Wat opvalt, is dat er in de solidaire regeling nog steeds een pensioendoelstelling wordt nagestreefd. Ook nu wordt bij sommige pensioenregelingen een doelstelling over bijvoorbeeld het te bereiken pensioen vastgesteld. In de solidaire regeling is in ieder geval duidelijk dat de beschikbaar gestelde premie het uitgangspunt is. De overeenkomst tussen beide regelingen is dat de in te leggen premie een voor iedere werknemer gelijke, leeftijdsonafhankelijke vaste premie wordt. In eerste instantie wordt gedacht aan maximaal 30% van de pensioengrondslag.

Gelijke arbeid gelijk belonen

Voor op 31 december 2022 bestaande pensioenregelingen wordt overgangsrecht gecreëerd. Dit overgangsrecht houdt in dat een werkgever voor het personeel dat op die datum in dienst is, mag blijven uitgaan van een met de leeftijd stijgende premie. Werknemers die na die datum in dienst komen, mogen alleen maar een vaste, leeftijdsonafhankelijke premie aangeboden krijgen. Je krijgt dan als werkgever te maken met de situatie dat er in jouw onderneming werknemers in dienst zijn die weliswaar hetzelfde werk verrichten, maar voor wat betreft de arbeidsvoorwaarde pensioen ongelijk worden behandel. De tot nu toe onbeantwoorde vraag is of er daarbij sprake is van ongelijke behandeling?

Opdracht a:
Verzamel alle rijen waarin de tekenreeks "Open" voorkomt, waarbij het onderscheid tussen hoofdletters en kleine letters telt.
Het fragment en de rijen staan volledig los van elkaar.

Beschikbare gegevens:
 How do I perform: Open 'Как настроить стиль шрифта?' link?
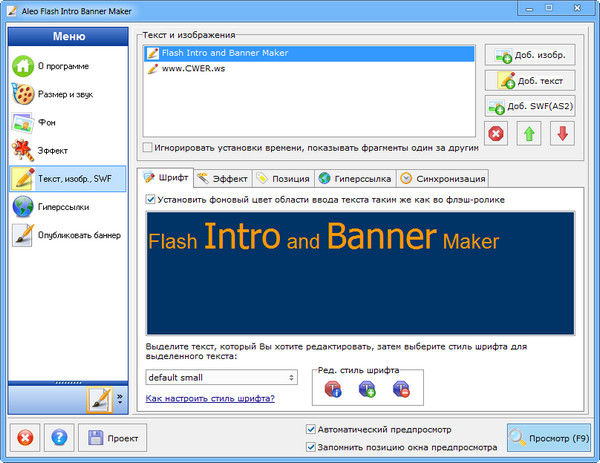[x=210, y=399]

--

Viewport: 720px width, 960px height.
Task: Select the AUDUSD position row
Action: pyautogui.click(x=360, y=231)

==

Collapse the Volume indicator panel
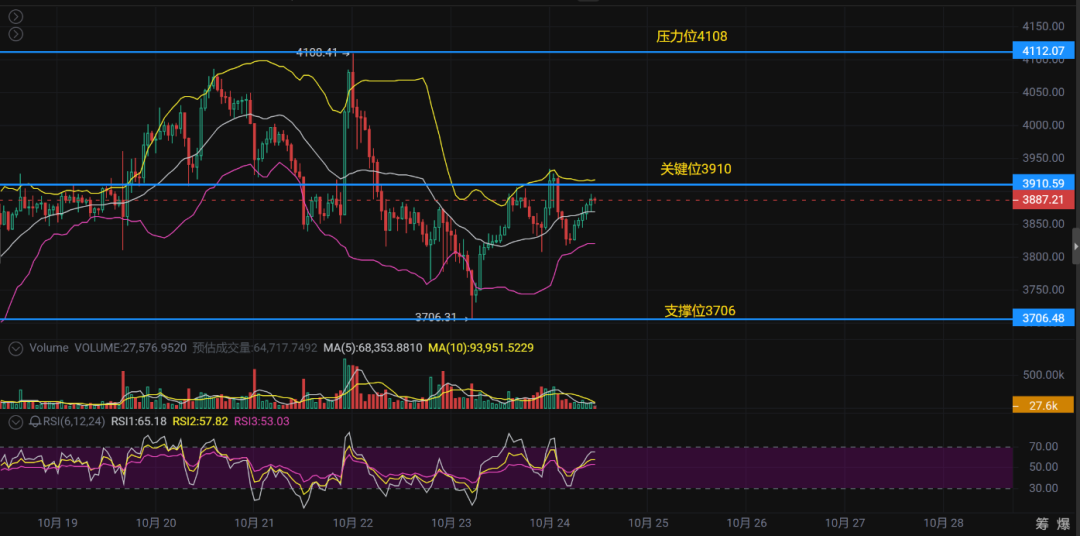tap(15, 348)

Opdracht b:
Neem uit het fragment over pensioenregelingen letterlijk de passage over die begint met "Gelijke arbeid gelijk" en doorloopt tot en met "van ongelijke behandeling?".

Resultaat a:
 How do I perform: Open 'Как настроить стиль шрифта?' link?

Resultaat b:
Gelijke arbeid gelijk belonen

Voor op 31 december 2022 bestaande pensioenregelingen wordt overgangsrecht gecreëerd. Dit overgangsrecht houdt in dat een werkgever voor het personeel dat op die datum in dienst is, mag blijven uitgaan van een met de leeftijd stijgende premie. Werknemers die na die datum in dienst komen, mogen alleen maar een vaste, leeftijdsonafhankelijke premie aangeboden krijgen. Je krijgt dan als werkgever te maken met de situatie dat er in jouw onderneming werknemers in dienst zijn die weliswaar hetzelfde werk verrichten, maar voor wat betreft de arbeidsvoorwaarde pensioen ongelijk worden behandel. De tot nu toe onbeantwoorde vraag is of er daarbij sprake is van ongelijke behandeling?